* ABOUT THIS TASK
For this exercise, print all of the entries exactly as given.
─── DATA SECTION
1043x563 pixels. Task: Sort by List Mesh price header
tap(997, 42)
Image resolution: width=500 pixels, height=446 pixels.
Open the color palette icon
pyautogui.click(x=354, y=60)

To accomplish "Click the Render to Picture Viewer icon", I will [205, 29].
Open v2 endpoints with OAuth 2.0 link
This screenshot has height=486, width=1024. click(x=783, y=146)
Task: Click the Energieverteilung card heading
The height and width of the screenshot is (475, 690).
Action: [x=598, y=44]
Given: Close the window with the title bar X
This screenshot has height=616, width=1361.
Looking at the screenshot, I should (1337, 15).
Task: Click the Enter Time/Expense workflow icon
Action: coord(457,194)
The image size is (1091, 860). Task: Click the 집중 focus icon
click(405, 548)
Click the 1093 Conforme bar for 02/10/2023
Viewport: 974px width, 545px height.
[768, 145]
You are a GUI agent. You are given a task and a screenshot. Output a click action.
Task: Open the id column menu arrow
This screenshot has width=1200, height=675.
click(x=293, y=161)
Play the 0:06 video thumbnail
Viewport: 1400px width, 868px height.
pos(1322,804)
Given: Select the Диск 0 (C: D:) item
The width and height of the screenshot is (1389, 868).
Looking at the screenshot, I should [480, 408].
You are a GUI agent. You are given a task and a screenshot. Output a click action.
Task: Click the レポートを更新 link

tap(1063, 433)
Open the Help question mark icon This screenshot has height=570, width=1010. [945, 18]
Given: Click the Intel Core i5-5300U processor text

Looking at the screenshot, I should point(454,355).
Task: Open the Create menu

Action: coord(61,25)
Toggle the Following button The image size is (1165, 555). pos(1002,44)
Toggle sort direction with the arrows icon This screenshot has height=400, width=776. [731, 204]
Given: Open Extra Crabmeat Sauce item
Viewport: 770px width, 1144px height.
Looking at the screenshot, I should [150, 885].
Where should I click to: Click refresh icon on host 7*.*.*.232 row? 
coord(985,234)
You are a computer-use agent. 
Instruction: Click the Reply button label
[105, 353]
──────
* ANSWER BELOW
1043x563 pixels. Task: Sort by List Mesh price header
tap(997, 42)
Image resolution: width=500 pixels, height=446 pixels.
Open the color palette icon
pyautogui.click(x=354, y=60)

To accomplish "Click the Render to Picture Viewer icon", I will [205, 29].
Open v2 endpoints with OAuth 2.0 link
This screenshot has height=486, width=1024. click(x=783, y=146)
Task: Click the Energieverteilung card heading
The height and width of the screenshot is (475, 690).
Action: [x=598, y=44]
Given: Close the window with the title bar X
This screenshot has height=616, width=1361.
Looking at the screenshot, I should (1337, 15).
Task: Click the Enter Time/Expense workflow icon
Action: coord(457,194)
The image size is (1091, 860). Task: Click the 집중 focus icon
click(405, 548)
Click the 1093 Conforme bar for 02/10/2023
Viewport: 974px width, 545px height.
[768, 145]
You are a GUI agent. You are given a task and a screenshot. Output a click action.
Task: Open the id column menu arrow
This screenshot has width=1200, height=675.
click(x=293, y=161)
Play the 0:06 video thumbnail
Viewport: 1400px width, 868px height.
pos(1322,804)
Given: Select the Диск 0 (C: D:) item
The width and height of the screenshot is (1389, 868).
Looking at the screenshot, I should [480, 408].
You are a GUI agent. You are given a task and a screenshot. Output a click action.
Task: Click the レポートを更新 link

tap(1063, 433)
Open the Help question mark icon This screenshot has height=570, width=1010. [945, 18]
Given: Click the Intel Core i5-5300U processor text

Looking at the screenshot, I should point(454,355).
Task: Open the Create menu

Action: coord(61,25)
Toggle the Following button The image size is (1165, 555). pos(1002,44)
Toggle sort direction with the arrows icon This screenshot has height=400, width=776. [731, 204]
Given: Open Extra Crabmeat Sauce item
Viewport: 770px width, 1144px height.
Looking at the screenshot, I should [150, 885].
Where should I click to: Click refresh icon on host 7*.*.*.232 row? 
coord(985,234)
You are a computer-use agent. 
Instruction: Click the Reply button label
[105, 353]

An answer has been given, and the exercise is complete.